Resgatadas dez crias de chita em Somalilândia: um alerta sobre o tráfico de fauna e o comércio ilegal

Numa ação que expõe a crueldade do tráfico de espécies silvestres, dez crias de chita foram resgatadas na Somalilândia, uma região do Corno de África que se tornou uma rota chave para o comércio ilegal de fauna.

Os animais, mantidos em cativeiro desde o nascimento, estavam sendo preparados para sua venda internacional como animais exóticos de estimação.

Estado crítico e recuperação gradual das crias de chita

Os exemplares foram levados para o Fundo de Conservação de Chitas (CCF), onde recebem cuidados especializados. Sua fundadora, Laurie Marker, informou que, embora estejam estáveis, apresentam sinais severos de maus-tratos: claudicação, feridas, infecções cutâneas e quadros de desnutrição extrema.
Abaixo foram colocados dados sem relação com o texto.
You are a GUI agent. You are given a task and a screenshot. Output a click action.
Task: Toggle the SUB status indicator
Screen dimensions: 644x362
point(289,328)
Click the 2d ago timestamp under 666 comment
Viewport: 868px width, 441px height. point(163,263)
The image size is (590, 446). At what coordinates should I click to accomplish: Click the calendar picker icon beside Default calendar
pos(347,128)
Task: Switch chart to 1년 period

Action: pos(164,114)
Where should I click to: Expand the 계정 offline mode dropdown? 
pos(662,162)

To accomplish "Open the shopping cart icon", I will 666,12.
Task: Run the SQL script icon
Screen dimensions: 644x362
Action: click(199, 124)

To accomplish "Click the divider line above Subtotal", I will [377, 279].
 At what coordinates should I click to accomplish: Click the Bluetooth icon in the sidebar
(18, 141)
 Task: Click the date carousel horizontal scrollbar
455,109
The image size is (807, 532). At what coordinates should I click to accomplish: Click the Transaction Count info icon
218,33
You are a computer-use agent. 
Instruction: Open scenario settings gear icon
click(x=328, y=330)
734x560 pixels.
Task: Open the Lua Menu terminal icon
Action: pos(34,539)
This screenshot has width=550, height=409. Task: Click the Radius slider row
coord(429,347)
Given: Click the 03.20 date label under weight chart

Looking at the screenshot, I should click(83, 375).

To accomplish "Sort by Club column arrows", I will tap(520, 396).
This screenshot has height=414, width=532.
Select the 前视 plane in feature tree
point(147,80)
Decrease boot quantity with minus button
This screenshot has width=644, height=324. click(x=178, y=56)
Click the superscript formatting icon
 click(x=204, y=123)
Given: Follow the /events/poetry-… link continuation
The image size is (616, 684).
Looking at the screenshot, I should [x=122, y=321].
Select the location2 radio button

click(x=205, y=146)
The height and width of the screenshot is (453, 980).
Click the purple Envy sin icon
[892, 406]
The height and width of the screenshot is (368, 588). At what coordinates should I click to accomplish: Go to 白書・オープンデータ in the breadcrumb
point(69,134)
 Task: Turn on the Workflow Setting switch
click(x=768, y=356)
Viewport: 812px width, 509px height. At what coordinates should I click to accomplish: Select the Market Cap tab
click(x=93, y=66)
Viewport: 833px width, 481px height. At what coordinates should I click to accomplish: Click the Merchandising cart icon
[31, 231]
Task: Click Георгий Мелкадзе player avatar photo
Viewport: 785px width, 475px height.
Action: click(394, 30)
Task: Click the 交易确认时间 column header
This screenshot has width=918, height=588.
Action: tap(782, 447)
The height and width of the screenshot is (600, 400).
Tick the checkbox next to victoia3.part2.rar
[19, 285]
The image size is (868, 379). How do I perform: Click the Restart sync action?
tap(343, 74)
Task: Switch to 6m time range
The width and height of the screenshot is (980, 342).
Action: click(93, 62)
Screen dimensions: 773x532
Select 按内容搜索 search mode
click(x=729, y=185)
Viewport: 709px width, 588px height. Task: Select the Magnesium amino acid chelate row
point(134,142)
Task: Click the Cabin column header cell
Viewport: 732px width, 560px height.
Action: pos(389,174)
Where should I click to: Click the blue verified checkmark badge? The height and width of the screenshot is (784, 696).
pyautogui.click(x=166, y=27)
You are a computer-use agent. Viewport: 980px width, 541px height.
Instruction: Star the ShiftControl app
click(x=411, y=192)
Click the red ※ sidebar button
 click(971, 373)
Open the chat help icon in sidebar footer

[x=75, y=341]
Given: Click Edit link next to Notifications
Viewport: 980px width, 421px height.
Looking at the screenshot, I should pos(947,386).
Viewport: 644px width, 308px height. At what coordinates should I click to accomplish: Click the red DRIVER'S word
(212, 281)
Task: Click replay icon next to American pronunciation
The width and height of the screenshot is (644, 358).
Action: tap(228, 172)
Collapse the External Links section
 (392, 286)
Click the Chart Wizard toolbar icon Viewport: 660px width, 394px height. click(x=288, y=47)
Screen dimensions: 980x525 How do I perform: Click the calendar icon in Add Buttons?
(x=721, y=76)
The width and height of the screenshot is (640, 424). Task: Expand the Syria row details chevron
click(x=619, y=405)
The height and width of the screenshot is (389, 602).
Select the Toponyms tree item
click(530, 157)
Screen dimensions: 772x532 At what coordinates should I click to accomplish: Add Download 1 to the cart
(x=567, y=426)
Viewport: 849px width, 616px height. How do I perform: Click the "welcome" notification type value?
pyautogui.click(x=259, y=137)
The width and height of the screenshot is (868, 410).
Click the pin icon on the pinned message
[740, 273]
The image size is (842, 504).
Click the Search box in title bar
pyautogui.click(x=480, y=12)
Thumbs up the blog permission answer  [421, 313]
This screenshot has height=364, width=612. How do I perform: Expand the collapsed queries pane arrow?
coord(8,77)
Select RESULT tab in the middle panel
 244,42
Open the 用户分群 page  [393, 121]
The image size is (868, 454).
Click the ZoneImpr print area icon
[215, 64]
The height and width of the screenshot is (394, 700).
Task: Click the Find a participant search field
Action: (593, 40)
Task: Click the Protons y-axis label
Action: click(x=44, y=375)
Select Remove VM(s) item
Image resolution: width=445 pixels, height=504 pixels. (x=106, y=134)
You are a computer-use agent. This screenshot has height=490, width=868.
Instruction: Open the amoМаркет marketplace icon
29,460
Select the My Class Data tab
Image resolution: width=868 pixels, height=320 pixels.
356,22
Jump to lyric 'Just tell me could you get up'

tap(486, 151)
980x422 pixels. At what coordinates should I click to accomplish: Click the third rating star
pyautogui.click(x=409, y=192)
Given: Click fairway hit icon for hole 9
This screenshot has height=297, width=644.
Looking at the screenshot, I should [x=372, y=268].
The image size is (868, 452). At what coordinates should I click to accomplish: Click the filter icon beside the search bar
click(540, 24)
Uma das crias, com apenas oito meses, não conseguia andar depois de ter sido amarrada por seis meses. Outra, com cinco meses, foi descrita como um “saco de ossos”, com larvas sob a pele e múltiplas feridas. A alimentação deve ser feita de forma gradual e controlada, para evitar a síndrome de realimentação, semelhante àquela que afeta pessoas que sofreram inanição.

Operação em Sallahley e apelo à denúncia cidadã

O resgate foi realizado em 14 de agosto no distrito de Sallahley, ao norte da Somalilândia. Durante a operação, foram detidos dois indivíduos que mantinham os guepardos em condições precárias. As autoridades locais pediram à população que denuncie qualquer atividade suspeita relacionada ao tráfico de fauna.

Segundo Abdinasir Hussein Said, diretor do Ministério do Meio Ambiente, estas crias se somam a mais de 100 animais recuperados em operações semelhantes na região, evidenciando a magnitude do problema.

crias de guepardo
As crias de chita foram encontradas desnutridas. Foto AP.

O Corno de África como corredor do tráfico de espécies

A Somalilândia se consolidou como um ponto de trânsito estratégico para o comércio ilegal de animais selvagens. Centenas de chitas e leopardos são capturados no Corno de África e enviados para países do Golfo através do Golfo de Aden, onde há uma demanda crescente por animais exóticos de estimação.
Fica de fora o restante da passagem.